The goal of this article is to give an approach to search record on a latin database of recrods containing arab names / surnames, of course, there is no problem if the records were written in arabic letter encoded in a charset that supports this language such ar8mswin1256 charset recommended for oracle databases, but when we phonetic translate an arabic name and spell it in latin chars, that's another kind of non bijective job,
Let's take a look:
Mohammed (salla Allah Alyhi wa sallam) can be spelled :
1- Mohamed
2- Muhamed
3- Mouhamed
4- Mouhammed
5- Med (Abusive spelling in north Afraica countries ex french occupied countries)
6- Mohd(Same a 5)
you must note that in arabic theres there is often a successive double consonant, and those who don't respect phonetic translation can omit the second char, even if the word become incorrect in certain case
eg:
'S' between two vowels that become 'Z'
Prohet's name is a very frequent name in Muslim countries, we can say then that's a particular case?
Let's get another look
i'll take now my name and others
Wassim, can be spelled:
1- Ouassim
2- Wessim
3- Ouessim
4- Wassime
5- Ouassime
6- Ouessime
And that for all names with 'W' char, we can replace the W by ou and we have the same name.

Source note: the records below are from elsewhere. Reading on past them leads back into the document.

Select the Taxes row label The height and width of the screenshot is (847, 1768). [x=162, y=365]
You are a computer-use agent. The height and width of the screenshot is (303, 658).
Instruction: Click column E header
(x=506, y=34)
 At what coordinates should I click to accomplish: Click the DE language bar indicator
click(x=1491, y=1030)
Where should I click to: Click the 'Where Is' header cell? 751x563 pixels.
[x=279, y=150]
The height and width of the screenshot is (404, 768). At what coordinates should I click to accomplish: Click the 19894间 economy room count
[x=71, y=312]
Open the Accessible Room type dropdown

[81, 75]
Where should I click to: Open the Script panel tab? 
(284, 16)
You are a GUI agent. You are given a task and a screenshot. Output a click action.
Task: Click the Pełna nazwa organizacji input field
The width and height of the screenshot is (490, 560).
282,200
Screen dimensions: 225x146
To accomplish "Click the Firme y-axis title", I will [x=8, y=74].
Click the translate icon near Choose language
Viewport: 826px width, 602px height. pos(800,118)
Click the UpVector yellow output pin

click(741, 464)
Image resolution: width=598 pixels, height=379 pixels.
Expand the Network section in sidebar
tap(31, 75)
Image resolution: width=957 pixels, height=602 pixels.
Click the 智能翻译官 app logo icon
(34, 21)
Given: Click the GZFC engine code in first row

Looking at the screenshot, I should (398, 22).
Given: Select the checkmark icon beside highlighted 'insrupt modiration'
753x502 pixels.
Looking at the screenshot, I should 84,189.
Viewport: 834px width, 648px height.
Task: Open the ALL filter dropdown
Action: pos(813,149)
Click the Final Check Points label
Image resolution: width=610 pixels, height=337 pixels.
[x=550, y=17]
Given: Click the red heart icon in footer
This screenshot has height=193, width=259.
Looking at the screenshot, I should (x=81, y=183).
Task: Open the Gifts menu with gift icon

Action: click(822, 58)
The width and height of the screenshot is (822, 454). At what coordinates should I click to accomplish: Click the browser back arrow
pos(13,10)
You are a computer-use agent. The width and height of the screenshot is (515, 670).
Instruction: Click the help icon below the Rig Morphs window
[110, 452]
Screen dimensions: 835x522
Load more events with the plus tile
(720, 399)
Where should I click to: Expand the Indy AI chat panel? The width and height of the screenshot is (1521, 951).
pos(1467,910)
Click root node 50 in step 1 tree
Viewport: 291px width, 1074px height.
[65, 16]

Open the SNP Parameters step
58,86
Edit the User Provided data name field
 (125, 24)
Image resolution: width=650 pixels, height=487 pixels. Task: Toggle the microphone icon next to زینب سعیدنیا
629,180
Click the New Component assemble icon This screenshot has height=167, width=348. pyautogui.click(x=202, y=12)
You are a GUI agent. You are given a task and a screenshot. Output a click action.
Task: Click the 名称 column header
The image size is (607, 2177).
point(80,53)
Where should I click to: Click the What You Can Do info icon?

We can note also that the 'E' char at the end of the word often doesn't metter
Tayeb can be spelled:
1-Taieb
We can note that 'Y' char and 'I' (also 'EE' in middle east culture ) have the same phonetic effect.
then we can spell
Sami-->Samy (don't forget Sammy -double consonant - evoked earlier)
Rym -->Rim
etcetera etcetera...
Let's now comeback to the approach that can be adapted to resolve the problem.
First of all, we must establish our names dictionary, not a real dictionary because arabic language has the must vast dictionary with 12 000 000 word vs 600 000 word in english **, but let's say that we will build a function that will transform an arabic name on another word that we can exploit later by a simple matching with the result of the same function executed on the searched for name.
behind sentences
We'll build function f
for each name of our database
f(name) = name' stored somewhere
select from database rows with condition ; f(searchedForName) = name'
f(name) = name' stored somewhere ??? why??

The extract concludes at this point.